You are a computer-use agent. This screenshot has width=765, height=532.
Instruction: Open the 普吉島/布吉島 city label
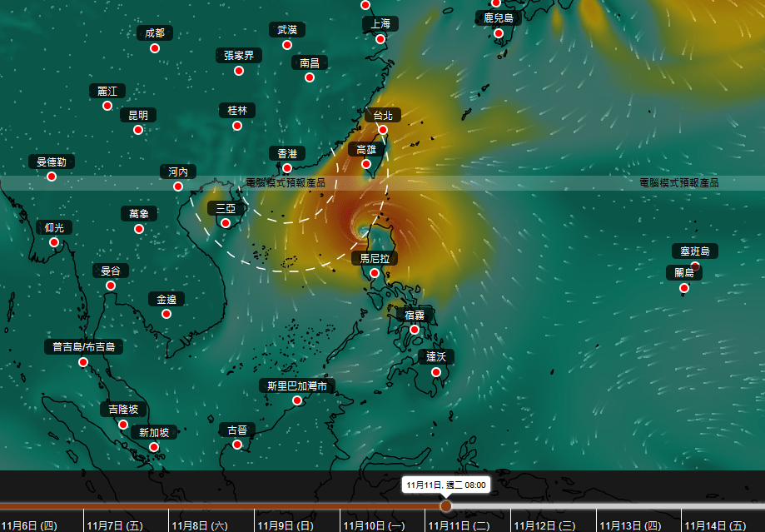(x=83, y=346)
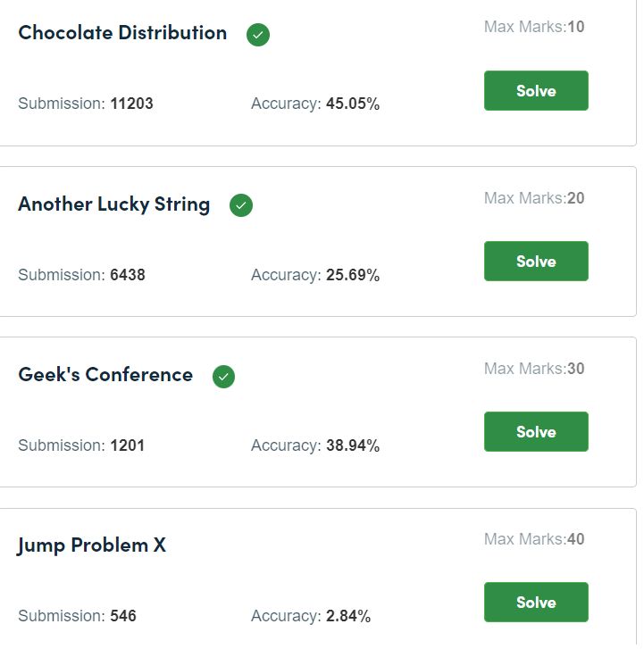Viewport: 644px width, 649px height.
Task: Click the green tick icon by Geek's Conference
Action: coord(223,377)
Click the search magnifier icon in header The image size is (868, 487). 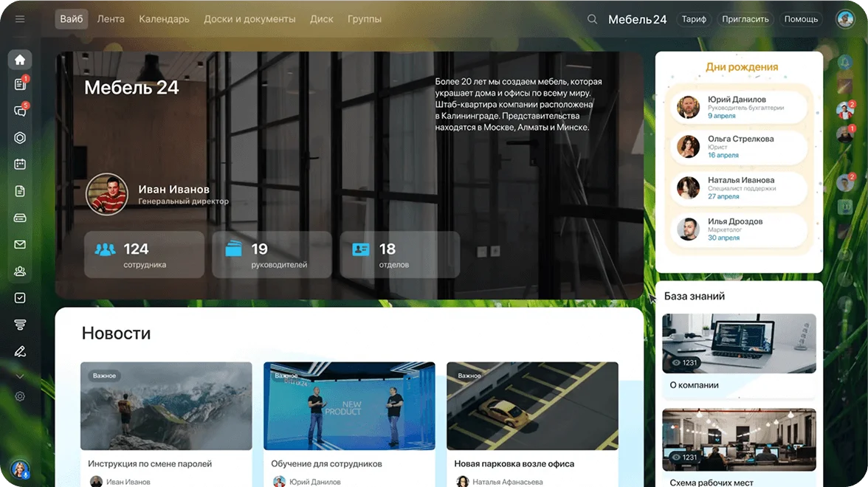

|---|

▶ [WHAT THIS TASK INVOLVES]: The reply should hold every entry above, given again exactly, but not a single picture.

▶ [ANSWER AREA]:
You are a computer-use agent. This screenshot has width=765, height=532.
Instruction: Open the 普吉島/布吉島 city label
(x=83, y=346)
Viewport: 644px width, 649px height.
Task: Click the green tick icon by Geek's Conference
Action: coord(223,377)
Click the search magnifier icon in header The image size is (868, 487). 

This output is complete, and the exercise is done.